Nixon: “You see, you never concede anything!”
This exchange, which became known as the ‘Kitchen Debate’, was recorded on Ampex colour videotape, itself a new American invention. Nixon, who during the discussion had called for a freer exchange of ideas between the two countries, promised Khrushchev that his remarks would be broadcast in full to the American people, a promise that was later fulfilled. The ‘Kitchen Debate’ was also broadcast on Soviet television, though some of Nixon’s remarks were censored. The exchange was a rare one: two Cold War leaders, both vehement defenders of their political and economic systems, communicating their political views in person and in public.

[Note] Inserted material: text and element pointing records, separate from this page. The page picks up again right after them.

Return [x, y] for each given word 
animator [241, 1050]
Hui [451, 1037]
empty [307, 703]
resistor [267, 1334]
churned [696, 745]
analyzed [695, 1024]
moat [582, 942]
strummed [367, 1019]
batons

1. The Kitchen Debate was an informal exchange between US vice-president Richard Nixon and Soviet leader Nikita Khrushchev in July 1959.
2. This exchange occurred before television cameras at an American exhibition outside Moscow. This was the second of two cross-cultural exhibitions, the Soviets also holding one in New York.
3. These exhibitions were intended to showcase the economies, technical developments and culture of each nation. Though political messages were banned, they still served as propaganda devices.
4. The debate took place in an American display home, near a model kitchen featuring modern electrical appliances, hence the name ‘Kitchen Debate’.
5. Nixon and Khrushchev engaged in banter about the respective merits of living and working in each nation. The debate was generally friendly, though there were some heated moments.